Scienziati creano il primo computer simile al cervello usando acqua e sale
La rivoluzione della sinapsi artificiale: un passo avanti verso il calcolo neuromorfico iontronico
Un team di fisici teorici dell’Università di Utrecht, in collaborazione con fisici sperimentali dell’Università di Sogang in Corea del Sud, ha realizzato una sinapsi artificiale che funziona con acqua e sale, fornendo la prima prova che un sistema che utilizza lo stesso mezzo del nostro cervello può elaborare informazioni complesse. I risultati sono stati pubblicati sulla prestigiosa rivista scientifica Proceedings of the National Academy of Sciences .
• La rivoluzione della sinapsi artificiale: un passo avanti verso il calcolo neuromorfico iontronico
• Un significativo passo avanti
Nella ricerca di migliorare l’efficienza energetica dei computer convenzionali, gli scienziati si sono da tempo ispirati al cervello umano, cercando di emularne la straordinaria capacità in vari modi. Questi sforzi hanno portato allo sviluppo di computer simili al cervello, che si discostano dal tradizionale processo binario per abbracciare metodi analogici simili a quelli del nostro cervello. Tuttavia, mentre il nostro cervello opera utilizzando acqua e particelle di sale disciolte chiamate ioni come mezzo, la maggior parte dei computer attuali ispirati al cervello si basa su materiali solidi convenzionali.

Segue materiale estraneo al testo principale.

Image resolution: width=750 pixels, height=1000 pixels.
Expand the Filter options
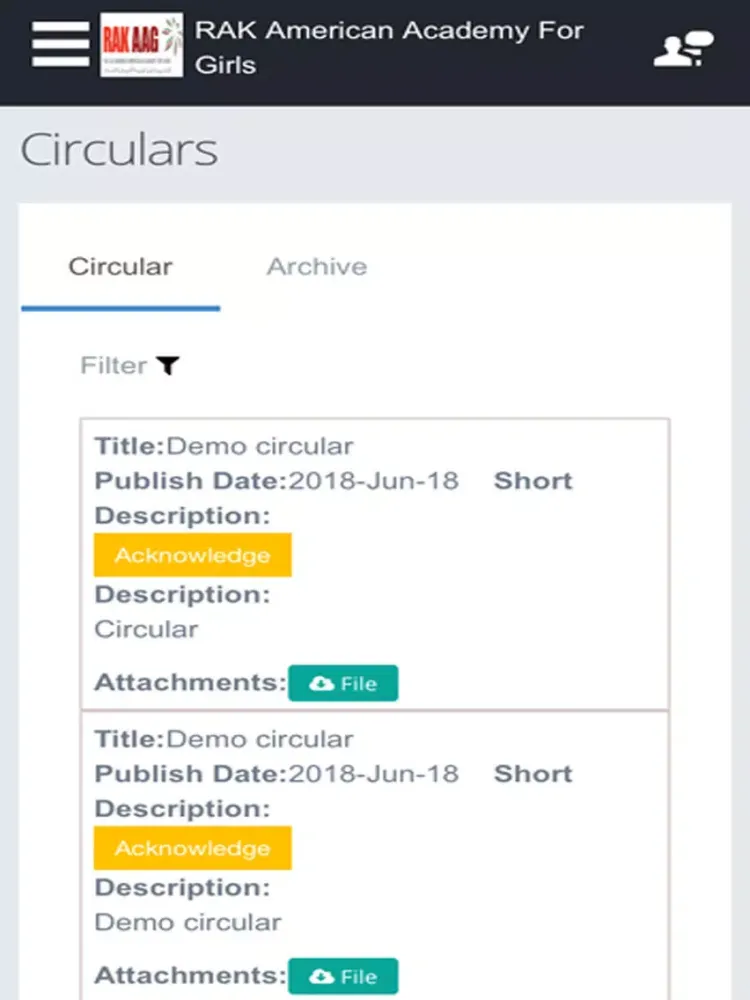click(130, 365)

Questo solleva la domanda: non potremmo ottenere una replica più fedele del funzionamento del cervello adottando lo stesso mezzo? Questa intrigante possibilità è al centro del nascente campo del calcolo neuromorfico iontronico.

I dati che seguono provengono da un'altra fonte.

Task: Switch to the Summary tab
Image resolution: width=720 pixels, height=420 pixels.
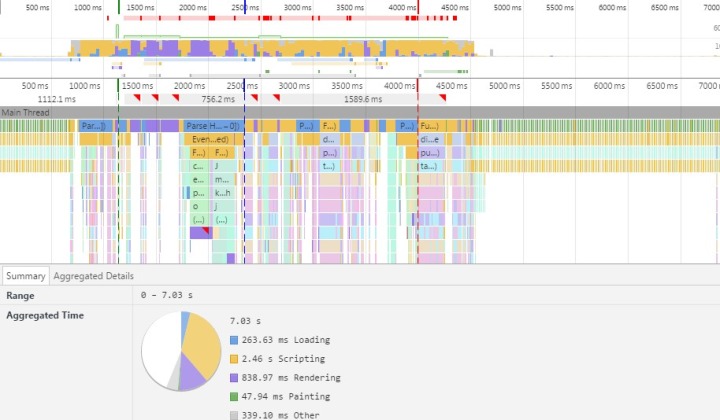Action: tap(25, 276)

Nell’ultimo studio pubblicato su PNAS , gli scienziati hanno dimostrato per la prima volta che un sistema basato su acqua e sale è in grado di elaborare informazioni complesse, riflettendo la funzionalità del nostro cervello. Al centro di questa scoperta c’è un minuscolo dispositivo di 150 per 200 micrometri, che imita il comportamento di una sinapsi, un componente essenziale nel cervello responsabile della trasmissione dei segnali tra i neuroni.

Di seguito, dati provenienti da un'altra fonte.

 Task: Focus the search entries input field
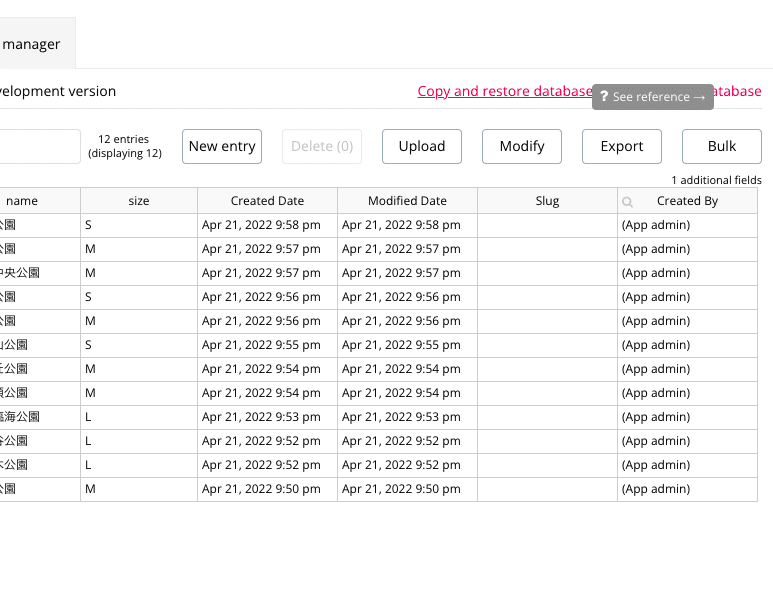pos(39,146)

Tim Kamsma, dottorando presso l’Istituto di Fisica Teorica e l’Istituto Matematico dell’Università di Utrecht e autore principale dello studio, esprime il suo entusiasmo, affermando: “Mentre esistono già sinapsi artificiali in grado di elaborare informazioni complesse basate su materiali solidi, ora dimostriamo per la prima volta che questo risultato può essere ottenuto anche utilizzando acqua e sale”. Egli sottolinea: “Stiamo effettivamente replicando il comportamento neuronale utilizzando un sistema che impiega lo stesso mezzo del cervello”.
Il dispositivo, sviluppato dagli scienziati in Corea e denominato memristore iontronico, comprende un microcanale a forma di cono riempito con una soluzione di acqua e sale. Al ricevimento di impulsi elettrici, gli ioni all’interno del liquido migrano attraverso il canale, portando a variazioni nella concentrazione ionica. A seconda dell’intensità (o durata) dell’impulso, la conduttività del canale si regola di conseguenza, riflettendo il rafforzamento o l’indebolimento delle connessioni tra i neuroni. L’entità del cambiamento nella conduttanza funge da rappresentazione misurabile del segnale di ingresso.
Un’ulteriore scoperta è che la lunghezza del canale influisce sulla durata necessaria affinché i cambiamenti di concentrazione si dissipino. “Ciò suggerisce la possibilità di personalizzare i canali per trattenere ed elaborare informazioni per durate variabili, ancora una volta simili ai meccanismi sinaptici osservati nel nostro cervello”, approfondisce Kamsma.
Un significativo passo avanti
Kamsma sottolinea la natura fondamentale della ricerca, evidenziando che il calcolo neuromorfico iontronico, pur essendo in rapida crescita, è ancora agli albori. L’obiettivo previsto è un sistema informatico notevolmente superiore in termini di efficienza ed energia rispetto alla tecnologia odierna. Tuttavia, se questa visione si concretizzerà rimane al momento speculativo. Nonostante ciò, Kamsma considera la pubblicazione come un passo significativo in avanti.
“Rappresenta un avanzamento cruciale verso computer non solo capaci di imitare i modelli di comunicazione del cervello umano, ma anche di utilizzare lo stesso mezzo”, afferma. “Forse questo alla fine aprirà la strada a sistemi informatici che replicano le straordinarie capacità del cervello umano in modo più fedele”.
Il dottorato di ricerca di Tim Kamsma riceve finanziamenti dalla comunità Science for Sustainability dell’Università di Utrecht. Attraverso il suo programma di dottorato, la comunità promuove la ricerca fondamentale interdisciplinare sulla sostenibilità.